Striking a similar point of view on how the integration of other mediums with the print mediums has helped the industry grow, FPJ’s Karnani added, “Our publication took a conscious decision to grow in areas beyond print for two reasons. One was the shrinking space of English newspapers and the other was the increasing cost of newsprint. In a market that was unwilling to pay higher costs for newspapers, the Indian markets are terribly price sensitive.”
Moving ahead, Mathrubhumi’s Kumar also highlighted that the Print industry is constantly fighting against the challenges of an increased GST on printing ink, global shortage of newsprint due to the geo-political tensions, increase in fuel prices and the customs duty in the modern world.
“All of these, call for an urgent intervention by the Government of India. They should abolish the customs duty on imported newsprint, reduce the GST on raw materials and promote domestic newsprint manufacturing through Make in India.”

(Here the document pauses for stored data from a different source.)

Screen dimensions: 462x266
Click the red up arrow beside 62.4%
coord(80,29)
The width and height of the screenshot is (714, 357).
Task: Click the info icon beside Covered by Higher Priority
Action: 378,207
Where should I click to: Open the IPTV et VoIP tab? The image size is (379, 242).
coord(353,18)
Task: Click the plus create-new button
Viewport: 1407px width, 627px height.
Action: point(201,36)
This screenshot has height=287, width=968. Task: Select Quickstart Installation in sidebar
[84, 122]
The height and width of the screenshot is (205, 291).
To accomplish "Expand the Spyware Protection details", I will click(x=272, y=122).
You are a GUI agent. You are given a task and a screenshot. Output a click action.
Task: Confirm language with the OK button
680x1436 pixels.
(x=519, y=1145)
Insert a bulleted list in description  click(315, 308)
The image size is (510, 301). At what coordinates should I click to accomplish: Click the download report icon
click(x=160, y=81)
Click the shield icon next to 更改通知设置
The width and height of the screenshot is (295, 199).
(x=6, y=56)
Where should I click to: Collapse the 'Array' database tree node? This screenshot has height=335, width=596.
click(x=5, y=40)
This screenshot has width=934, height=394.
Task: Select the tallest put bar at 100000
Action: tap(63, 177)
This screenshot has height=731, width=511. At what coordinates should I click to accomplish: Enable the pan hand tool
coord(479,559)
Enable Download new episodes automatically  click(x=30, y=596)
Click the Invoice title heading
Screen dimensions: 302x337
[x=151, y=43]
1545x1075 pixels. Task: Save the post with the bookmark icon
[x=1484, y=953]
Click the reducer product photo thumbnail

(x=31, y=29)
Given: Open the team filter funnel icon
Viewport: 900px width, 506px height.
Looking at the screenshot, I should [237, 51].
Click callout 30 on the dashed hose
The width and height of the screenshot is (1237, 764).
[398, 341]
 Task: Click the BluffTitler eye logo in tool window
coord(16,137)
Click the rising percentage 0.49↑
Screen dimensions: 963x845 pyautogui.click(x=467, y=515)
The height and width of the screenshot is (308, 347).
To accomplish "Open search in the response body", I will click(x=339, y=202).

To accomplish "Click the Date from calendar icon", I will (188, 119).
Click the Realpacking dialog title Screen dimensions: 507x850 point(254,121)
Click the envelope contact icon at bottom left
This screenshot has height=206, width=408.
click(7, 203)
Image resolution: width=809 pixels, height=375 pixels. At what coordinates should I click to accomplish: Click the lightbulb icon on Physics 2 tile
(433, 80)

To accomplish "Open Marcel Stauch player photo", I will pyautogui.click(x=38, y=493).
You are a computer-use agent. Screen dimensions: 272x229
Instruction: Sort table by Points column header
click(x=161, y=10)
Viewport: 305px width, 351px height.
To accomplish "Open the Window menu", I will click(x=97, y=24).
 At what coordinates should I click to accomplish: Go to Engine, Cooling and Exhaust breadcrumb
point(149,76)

Moreover, as India takes pride in its rich and varied heritage, the linguistic diversity leads to heightened entry barriers on the basis of both region and language which cause further fragmentation of the country’s news space, Goenka pointed out.
“As a result, most news start-ups either fail to sustain on their own or are taken over by billionaires or conglomerates which in turn diversify the revenue sources away from just news towards sports and entertainment broadcasting,” he said.
But no matter what challenges are thrown at the print medium, there will always be a positive side to them as they are a more secure option that doesn’t have anything to do with data breaches, or hacking, or privacy, as per Mathrubhumi’s Kumar.
In fact, Kumar also went on to highlight the shortcomings of the digital mediums when he said, “Huge reliance and exposure on digital has accelerated mistrust of social media, which also has a high propensity for fake news and misinformation. But when it comes to print mediums, they are a more credible and trustworthy alternative.”
Moreover, while commenting on how news brands in India have evolved in independent India, Goenka said, “Print media in India is extremely powerful and the news brands which have stayed true to their purpose, will find it easier to use digital mediums, in a complementary fashion, rather than a threat. But we are seeing few noted examples around the world where a combination of Digital and Print circulation has grown at an incredibly fast rate. And, the fall in the print media circulation has also been arrested.”
Furthermore, Goenka also pointed out that in the post-pandemic world, the print media industry has revived. “It is very reassuring for us that in some of the regions, The Indian Express Newspaper is now selling many more physical copies than it did before the pandemic,” he added.
When asked about the major challenges faced by the print player in the current times, FPJ’s Karnani stated, “In the US, London, Germany and much of the developed world, a newspaper costs around two three USD, which is similar to the cost of printing in India where the newspaper sells for about three-ten rupees each. So, while newspapers elsewhere begin with a surplus on each copy sold, India suffers losses for each copy sold. As a result of this, the print mediums depend more on advertising rather than the overall circulation, which poses a big handicap for the print industry.”
“We need to find ways to make sure that people pay for news. In other content industries such as music, gaming and movies, a lot of progress has been made on this front. Globally as well, there are many news organisations that are heading towards a 40-60 revenue share coming from readers and advertisers. Even at The Express, our experiments with our paywall have been very encouraging,” exclaimed Goenka.
Moreover, Goenka also exclaimed that the best years of The Indian Express are yet to come when he said, “We have a fabulous legacy and history to build on, and I am now convinced that the best times for The Indian Express are in the years ahead of us.”